Selasa, 04 Desember 2018

PERISAI HIDUP

Assalamu’alaikum Warahmatullaahi Wabarakaatuh.
Bismillaahirrahmaanirrahiim.

Wahai saudaraku marilah kita tingkatkan kesabaran kita dan berserah dirilah hanya kepada Allah secara total, karena hanya Allahlah yang bisa menyelesaikan segala persoalan hidup kita .

Jadikanlah sabar dan tawakal sebagai perisai hidup. Karena hanya dengan sabar dan tawakallah seberat apapun persoalan hidup kita akan bisa diselesaikan dengan baik .

Firman Allah swt berfirman di dalam  Al Qur'an yaitu  ,  

" Intamsaskum hasanatun tasu'hum , 
wa in tushibkum sayyiatun yafrohuu bihaa , 
wa in tash biruu wa tattaquu 
laa yadhurrukum kaiduhum syaian , 
innallooha bimaa ya'maluuna muhiitho "

Yang artinya adalah 

“ Jika kamu memperoleh kebaikan, 
niscaya mereka bersedih hati, 
tetapi Jika kamu mendapat bencana, 
mereka bergembira karenanya. Jika kamu bersabar dan bertakwa, 
niscaya tipu daya mereka sedikitpun tidak mendatangkan kemudharatan kepadamu. 
Sesungguhnya Allah mengetahui segala apa yang mereka kerjakan “.

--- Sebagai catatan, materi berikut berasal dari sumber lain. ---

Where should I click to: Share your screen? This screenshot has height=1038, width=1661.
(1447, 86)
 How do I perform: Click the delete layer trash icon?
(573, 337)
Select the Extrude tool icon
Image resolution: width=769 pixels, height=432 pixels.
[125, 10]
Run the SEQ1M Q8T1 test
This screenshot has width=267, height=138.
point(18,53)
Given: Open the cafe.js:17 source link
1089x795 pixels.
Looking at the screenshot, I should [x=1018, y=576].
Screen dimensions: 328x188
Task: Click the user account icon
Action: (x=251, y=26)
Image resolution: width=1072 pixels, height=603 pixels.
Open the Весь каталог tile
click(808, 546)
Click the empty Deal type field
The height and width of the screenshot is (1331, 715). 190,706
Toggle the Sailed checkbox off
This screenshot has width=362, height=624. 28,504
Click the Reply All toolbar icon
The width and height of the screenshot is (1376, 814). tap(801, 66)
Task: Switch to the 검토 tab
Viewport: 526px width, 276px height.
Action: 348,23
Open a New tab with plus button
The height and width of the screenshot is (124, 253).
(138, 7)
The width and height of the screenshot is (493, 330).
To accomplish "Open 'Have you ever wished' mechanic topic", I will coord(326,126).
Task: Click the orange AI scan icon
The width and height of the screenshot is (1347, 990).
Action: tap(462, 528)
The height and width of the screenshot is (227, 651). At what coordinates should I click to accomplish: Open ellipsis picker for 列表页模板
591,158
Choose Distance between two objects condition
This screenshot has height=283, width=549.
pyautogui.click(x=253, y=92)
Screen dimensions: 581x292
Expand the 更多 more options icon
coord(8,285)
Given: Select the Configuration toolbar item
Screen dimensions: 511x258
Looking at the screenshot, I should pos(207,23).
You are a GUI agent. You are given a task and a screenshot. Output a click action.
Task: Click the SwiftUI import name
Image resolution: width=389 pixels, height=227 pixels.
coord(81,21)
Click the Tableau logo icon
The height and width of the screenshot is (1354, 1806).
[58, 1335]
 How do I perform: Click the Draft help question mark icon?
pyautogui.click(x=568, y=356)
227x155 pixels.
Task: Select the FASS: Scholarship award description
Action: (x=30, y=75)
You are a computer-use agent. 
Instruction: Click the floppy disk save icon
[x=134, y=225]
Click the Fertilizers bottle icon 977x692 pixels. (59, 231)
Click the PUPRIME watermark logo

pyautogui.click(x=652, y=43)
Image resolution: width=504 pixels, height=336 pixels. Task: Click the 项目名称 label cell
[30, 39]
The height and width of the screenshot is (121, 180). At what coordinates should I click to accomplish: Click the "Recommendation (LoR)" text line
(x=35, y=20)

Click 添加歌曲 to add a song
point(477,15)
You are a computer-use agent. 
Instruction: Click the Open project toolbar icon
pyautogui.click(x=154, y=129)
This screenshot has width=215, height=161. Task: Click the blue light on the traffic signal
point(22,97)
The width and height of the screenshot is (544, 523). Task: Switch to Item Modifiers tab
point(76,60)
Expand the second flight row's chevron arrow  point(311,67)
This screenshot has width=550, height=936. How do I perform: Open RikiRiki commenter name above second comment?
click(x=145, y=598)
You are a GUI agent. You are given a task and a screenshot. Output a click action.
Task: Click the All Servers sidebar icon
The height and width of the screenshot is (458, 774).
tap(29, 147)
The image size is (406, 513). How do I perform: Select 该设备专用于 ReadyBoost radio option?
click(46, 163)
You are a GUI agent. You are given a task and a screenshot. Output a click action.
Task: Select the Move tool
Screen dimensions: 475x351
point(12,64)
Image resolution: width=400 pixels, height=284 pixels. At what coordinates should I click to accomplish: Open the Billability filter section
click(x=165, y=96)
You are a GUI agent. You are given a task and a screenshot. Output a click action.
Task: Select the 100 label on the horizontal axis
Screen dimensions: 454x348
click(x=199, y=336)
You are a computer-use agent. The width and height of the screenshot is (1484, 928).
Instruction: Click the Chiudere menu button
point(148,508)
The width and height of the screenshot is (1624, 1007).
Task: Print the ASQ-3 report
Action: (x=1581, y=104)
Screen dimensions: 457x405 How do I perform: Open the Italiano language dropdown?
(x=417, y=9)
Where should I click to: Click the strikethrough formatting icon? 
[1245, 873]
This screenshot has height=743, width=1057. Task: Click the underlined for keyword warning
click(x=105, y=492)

QS Ali Imran [ 3 ] :  120 

  
Wahai saudaraku pada umumnya sifat manusia itu bila menerima kemuliaan akan gembira .  Sebaliknya bila mereka menerima kesulitan menjadi kecewa .
 
Sungguh sifat ini merupakan sifat kekanak – kanakan , padahal sebenarnya sudah usia dewasa.

Sifat yang demikian menandakan ketidak tulusan  sebagai seorang hamba Allah .

Sengaja Allah mendatangkan dua sifat yang berlawanan bagaikan bergantinya waktu siang ke malam atau sebaliknya .

Wahai saudaraku melalui ayat ini Allah memperjelas tentang sifat manusia  yaitu tentang masalah iri hati terhadap apa yang diberikan Allah kepada orang lain .

Orang lain akan merasa kecewa  bila anda mendapatkan kebaikan.

Orang lain akan merasa  marah , karena kehidupannya lebih susah dari anda.

Orang lain merasa penasaran pada anda, yang kerjanya biasa2 saja namun hidupnya tenang

Tapi mereka yang kerjanya sampai banting tulang , gak kenal waktu, kok hidupnya  selalu resah gelisah.

Itulah tanda sifat – sifat buruk yang ada pada manusia .

Dan sifat buruk ini bukannya dibuang , malah dipelihara yaitu bila anda mendapatkan  bencana , maka mereka senang .  Bila anda mendapatkan musibahereka merasa puas dsb .

Menghadapi hal yang demikian maka anda jangan larut dengan kekecewaan atau lalu timbul marah .

Bila anda terpancing, maka sifat anda artinya sama dengan mereka , gantikan sifat semacam itu pada diri anda dengan  ketakwaan dan kesabaran .
 
Bila anda tetap bertakwa kepada Allah dan RasulNya dan senantiasa bersabar ,  maka segala permasalahan tersebut tidak ada artinya apa – apa.
 
Sungguh Allah mengetahui apa yang anda kerjakan termasuk pula apa yang mereka kerjakan.

Untuk itu tanamkan rasa sabar dalam jiwa anda dan tingkatkan ketakwaan anda kepada Allah swt agar di dalam menjalankan kehidupan ini terasa amat indah dan menyenangkan , walaupu menurut orang lain nampaknya seperti siksaaan.

Yang terpenting adalah urusannya bukan dengan mereka, akan tetapi dengan Allah swt .
Semoga uraian ini bermanfaat untuk kita semua .
Wassalamu’alaikum warahmatullaahi wabarakaatuh.